(Stored items)
- - - - - - -

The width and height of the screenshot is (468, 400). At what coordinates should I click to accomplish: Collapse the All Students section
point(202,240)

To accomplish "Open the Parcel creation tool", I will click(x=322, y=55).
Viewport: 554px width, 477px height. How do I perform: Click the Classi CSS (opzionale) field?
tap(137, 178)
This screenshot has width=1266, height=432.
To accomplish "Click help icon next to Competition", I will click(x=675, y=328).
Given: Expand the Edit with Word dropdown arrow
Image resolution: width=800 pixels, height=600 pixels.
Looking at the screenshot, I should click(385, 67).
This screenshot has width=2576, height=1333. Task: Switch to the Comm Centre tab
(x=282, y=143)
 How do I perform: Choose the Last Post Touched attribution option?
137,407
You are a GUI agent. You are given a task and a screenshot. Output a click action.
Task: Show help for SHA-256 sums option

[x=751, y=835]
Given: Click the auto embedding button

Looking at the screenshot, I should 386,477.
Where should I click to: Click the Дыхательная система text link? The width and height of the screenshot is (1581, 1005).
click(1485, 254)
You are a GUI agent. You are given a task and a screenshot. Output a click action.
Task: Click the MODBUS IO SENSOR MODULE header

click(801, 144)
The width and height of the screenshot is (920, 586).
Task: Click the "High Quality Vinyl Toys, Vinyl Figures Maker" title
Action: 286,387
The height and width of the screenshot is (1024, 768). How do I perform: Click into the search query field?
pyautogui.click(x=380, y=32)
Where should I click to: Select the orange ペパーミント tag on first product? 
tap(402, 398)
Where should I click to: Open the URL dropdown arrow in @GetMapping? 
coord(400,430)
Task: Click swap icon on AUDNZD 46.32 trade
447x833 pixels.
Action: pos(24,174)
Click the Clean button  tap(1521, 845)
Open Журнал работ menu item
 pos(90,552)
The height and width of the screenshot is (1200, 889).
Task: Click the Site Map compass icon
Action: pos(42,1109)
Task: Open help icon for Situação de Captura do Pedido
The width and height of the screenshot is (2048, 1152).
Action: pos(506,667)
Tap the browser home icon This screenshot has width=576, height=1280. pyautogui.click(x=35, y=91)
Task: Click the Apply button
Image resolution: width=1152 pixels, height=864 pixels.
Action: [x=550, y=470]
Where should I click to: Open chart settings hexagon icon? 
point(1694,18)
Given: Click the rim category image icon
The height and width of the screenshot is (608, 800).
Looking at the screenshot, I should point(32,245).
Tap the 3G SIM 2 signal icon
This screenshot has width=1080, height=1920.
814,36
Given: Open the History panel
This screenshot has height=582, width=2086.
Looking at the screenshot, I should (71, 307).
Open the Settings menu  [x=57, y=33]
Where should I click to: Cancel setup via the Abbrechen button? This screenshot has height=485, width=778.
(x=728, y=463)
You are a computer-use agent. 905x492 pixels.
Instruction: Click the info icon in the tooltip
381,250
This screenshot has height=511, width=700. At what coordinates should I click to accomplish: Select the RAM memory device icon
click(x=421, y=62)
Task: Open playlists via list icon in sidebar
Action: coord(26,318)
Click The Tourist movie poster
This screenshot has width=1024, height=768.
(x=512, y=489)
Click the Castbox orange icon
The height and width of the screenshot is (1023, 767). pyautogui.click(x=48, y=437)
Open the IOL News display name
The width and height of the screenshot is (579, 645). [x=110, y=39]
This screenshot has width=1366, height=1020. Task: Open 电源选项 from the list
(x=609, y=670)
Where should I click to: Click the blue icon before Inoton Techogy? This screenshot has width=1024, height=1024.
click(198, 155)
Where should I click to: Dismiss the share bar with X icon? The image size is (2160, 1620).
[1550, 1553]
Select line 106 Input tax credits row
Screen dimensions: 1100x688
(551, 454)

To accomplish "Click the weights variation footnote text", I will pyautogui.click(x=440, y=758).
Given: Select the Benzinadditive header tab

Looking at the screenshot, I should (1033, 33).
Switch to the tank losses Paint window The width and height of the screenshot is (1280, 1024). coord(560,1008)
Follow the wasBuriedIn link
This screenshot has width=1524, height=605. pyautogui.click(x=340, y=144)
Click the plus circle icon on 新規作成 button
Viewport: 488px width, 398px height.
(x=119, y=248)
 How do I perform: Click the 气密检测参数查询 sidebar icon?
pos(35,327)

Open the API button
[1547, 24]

- - - - - - -

> **WHAT IS EXPECTED**
Your reply must be a faithful copy of each entry above.

> **YOUR SOLUTION**
The width and height of the screenshot is (468, 400). At what coordinates should I click to accomplish: Collapse the All Students section
point(202,240)

To accomplish "Open the Parcel creation tool", I will click(x=322, y=55).
Viewport: 554px width, 477px height. How do I perform: Click the Classi CSS (opzionale) field?
tap(137, 178)
This screenshot has width=1266, height=432.
To accomplish "Click help icon next to Competition", I will click(x=675, y=328).
Given: Expand the Edit with Word dropdown arrow
Image resolution: width=800 pixels, height=600 pixels.
Looking at the screenshot, I should click(385, 67).
This screenshot has width=2576, height=1333. Task: Switch to the Comm Centre tab
(x=282, y=143)
 How do I perform: Choose the Last Post Touched attribution option?
137,407
You are a GUI agent. You are given a task and a screenshot. Output a click action.
Task: Show help for SHA-256 sums option

[x=751, y=835]
Given: Click the auto embedding button

Looking at the screenshot, I should 386,477.
Where should I click to: Click the Дыхательная система text link? The width and height of the screenshot is (1581, 1005).
click(1485, 254)
You are a GUI agent. You are given a task and a screenshot. Output a click action.
Task: Click the MODBUS IO SENSOR MODULE header

click(801, 144)
The width and height of the screenshot is (920, 586).
Task: Click the "High Quality Vinyl Toys, Vinyl Figures Maker" title
Action: 286,387
The height and width of the screenshot is (1024, 768). How do I perform: Click into the search query field?
pyautogui.click(x=380, y=32)
Where should I click to: Select the orange ペパーミント tag on first product? 
tap(402, 398)
Where should I click to: Open the URL dropdown arrow in @GetMapping? 
coord(400,430)
Task: Click swap icon on AUDNZD 46.32 trade
447x833 pixels.
Action: pos(24,174)
Click the Clean button  tap(1521, 845)
Open Журнал работ menu item
 pos(90,552)
The height and width of the screenshot is (1200, 889).
Task: Click the Site Map compass icon
Action: pos(42,1109)
Task: Open help icon for Situação de Captura do Pedido
The width and height of the screenshot is (2048, 1152).
Action: pos(506,667)
Tap the browser home icon This screenshot has width=576, height=1280. pyautogui.click(x=35, y=91)
Task: Click the Apply button
Image resolution: width=1152 pixels, height=864 pixels.
Action: [x=550, y=470]
Where should I click to: Open chart settings hexagon icon? 
point(1694,18)
Given: Click the rim category image icon
The height and width of the screenshot is (608, 800).
Looking at the screenshot, I should point(32,245).
Tap the 3G SIM 2 signal icon
This screenshot has width=1080, height=1920.
814,36
Given: Open the History panel
This screenshot has height=582, width=2086.
Looking at the screenshot, I should (71, 307).
Open the Settings menu  [x=57, y=33]
Where should I click to: Cancel setup via the Abbrechen button? This screenshot has height=485, width=778.
(x=728, y=463)
You are a computer-use agent. 905x492 pixels.
Instruction: Click the info icon in the tooltip
381,250
This screenshot has height=511, width=700. At what coordinates should I click to accomplish: Select the RAM memory device icon
click(x=421, y=62)
Task: Open playlists via list icon in sidebar
Action: coord(26,318)
Click The Tourist movie poster
This screenshot has width=1024, height=768.
(x=512, y=489)
Click the Castbox orange icon
The height and width of the screenshot is (1023, 767). pyautogui.click(x=48, y=437)
Open the IOL News display name
The width and height of the screenshot is (579, 645). [x=110, y=39]
This screenshot has width=1366, height=1020. Task: Open 电源选项 from the list
(x=609, y=670)
Where should I click to: Click the blue icon before Inoton Techogy? This screenshot has width=1024, height=1024.
click(198, 155)
Where should I click to: Dismiss the share bar with X icon? The image size is (2160, 1620).
[1550, 1553]
Select line 106 Input tax credits row
Screen dimensions: 1100x688
(551, 454)

To accomplish "Click the weights variation footnote text", I will pyautogui.click(x=440, y=758).
Given: Select the Benzinadditive header tab

Looking at the screenshot, I should (1033, 33).
Switch to the tank losses Paint window The width and height of the screenshot is (1280, 1024). coord(560,1008)
Follow the wasBuriedIn link
This screenshot has width=1524, height=605. pyautogui.click(x=340, y=144)
Click the plus circle icon on 新規作成 button
Viewport: 488px width, 398px height.
(x=119, y=248)
 How do I perform: Click the 气密检测参数查询 sidebar icon?
pos(35,327)

Open the API button
[1547, 24]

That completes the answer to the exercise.